By Don Bousquet, Resource News International

Aug 6, 2009

Winnipeg – Grain and oilseed futures on ICE Canada Futures closed Thursday’s session lower as canola was pressured down by the weak tone in Chicago Board of Trade soy complex futures, brokers said.

Canola saw a moderate trade with intermonth spreading augmenting activity.

The total canola volume was estimated at 8,320 contracts, up from Wednesday’s 7,867 contracts, including an estimated 1,894 contracts involved in the spread trade.

Canola was lower in the overnight session as the weak tone in international vegetable oil markets pressured prices down. Canola continued to see losses as the North American trading session began and the CBOT soy complex opened moderately lower. Canola traded lower throughout the session finishing the day with losses.

Canola was pressured down by the weak tone in the US market, particularly soyoil, said traders. They also noted that technical selling is evident in the market. Technicians
stated that the Nov contract has to drop back to "the C$418-$420 level in order to fill in some gaps".

A shift to warmer weather next week also weighed on the market. "It’s not that it is going to get hot, but the lows should at least stay above 10 degrees Celsius," said a trader who added, "this week temperatures got as low as 2 degrees in North Battleford (Saskatchewan). You can’t get much closer than that to frost."

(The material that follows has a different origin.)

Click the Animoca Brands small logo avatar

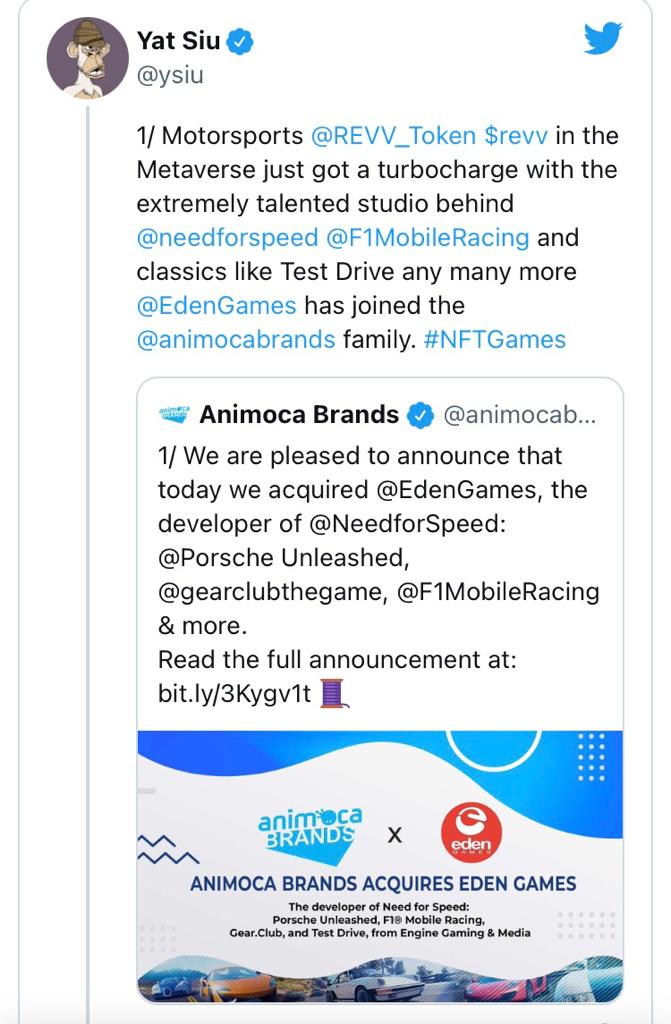coord(174,414)
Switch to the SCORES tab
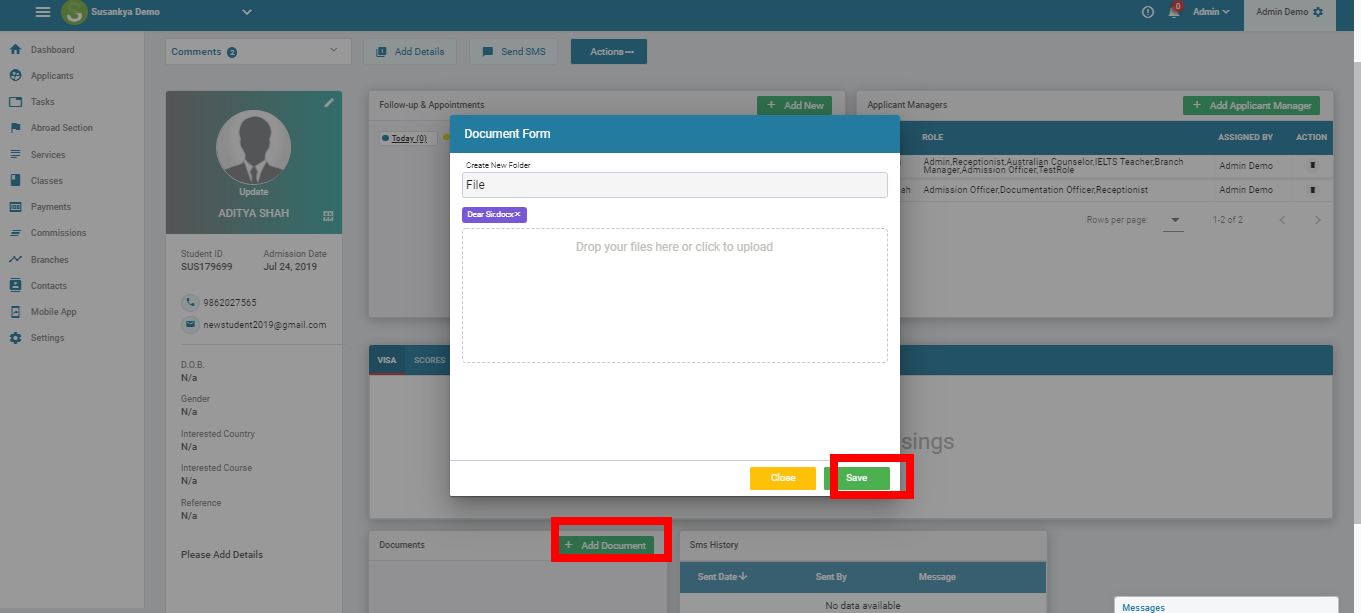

Limiting the price slide was lingering weather uncertainty, slow farmer selling and the weak Canadian dollar.
Continued talk about Chinese and Japanese canola bookings for a Sept through Dec shipping program also gave some support, traders s said.

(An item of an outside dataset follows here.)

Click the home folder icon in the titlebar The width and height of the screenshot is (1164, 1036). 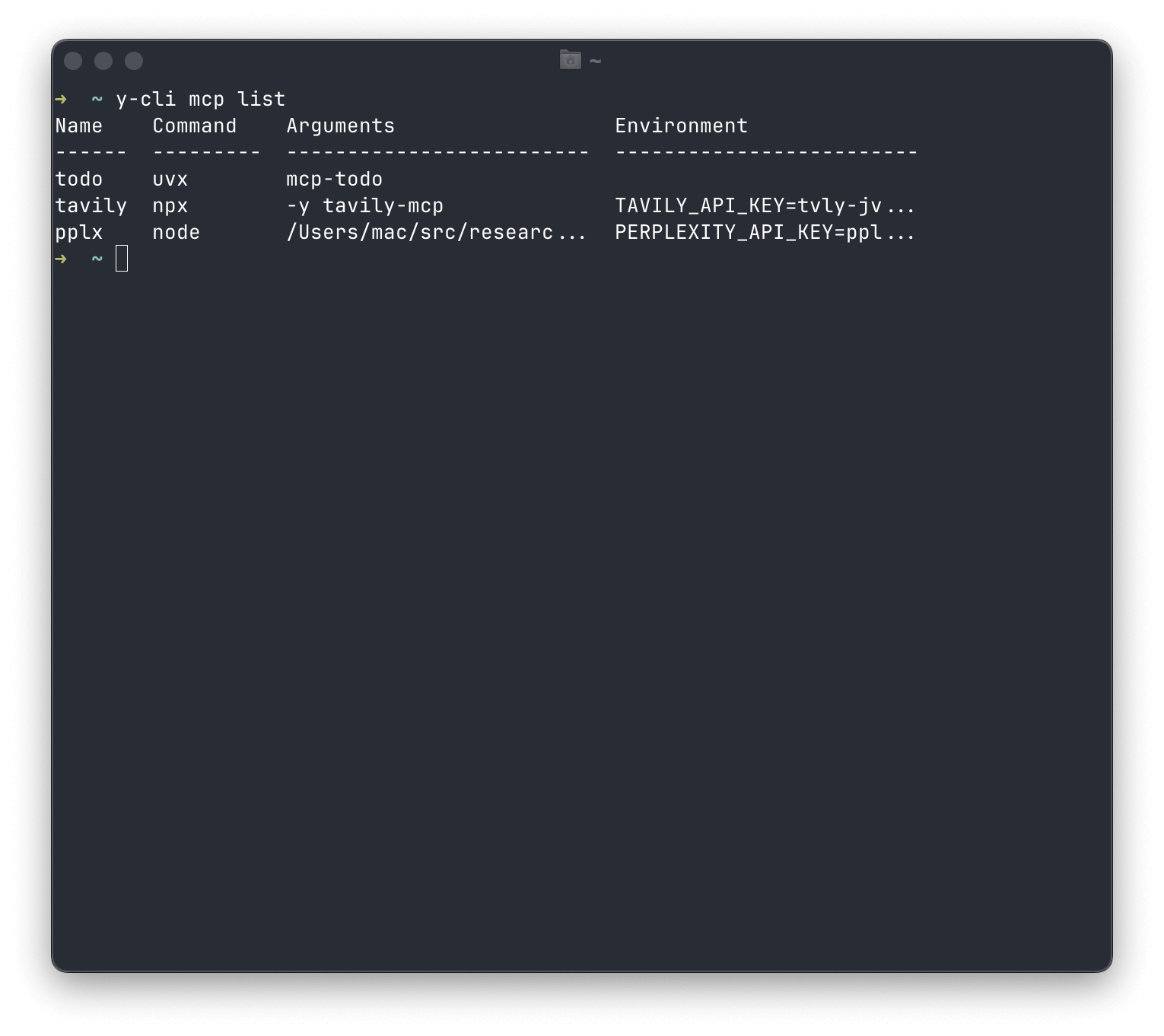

Exporter and crusher buying met mainly commercial and speculative selling. There was some light elevator company selling and early in the session there had been some European hedge selling, analysts said.

Western barley posted moderate losses in light trade. The market was pressured down by the weak tone in CBOT corn and sluggish end user demand, brokers said.

They did note that there seemed to be some large end user pricing under the market that would likely halt the current price slide as futures have dropped to a discount to the cash market.

The total barley volume was estimated at 88 contracts, up from 35 contracts on Wednesday, including an estimated 24 contracts involved in the spread trade. .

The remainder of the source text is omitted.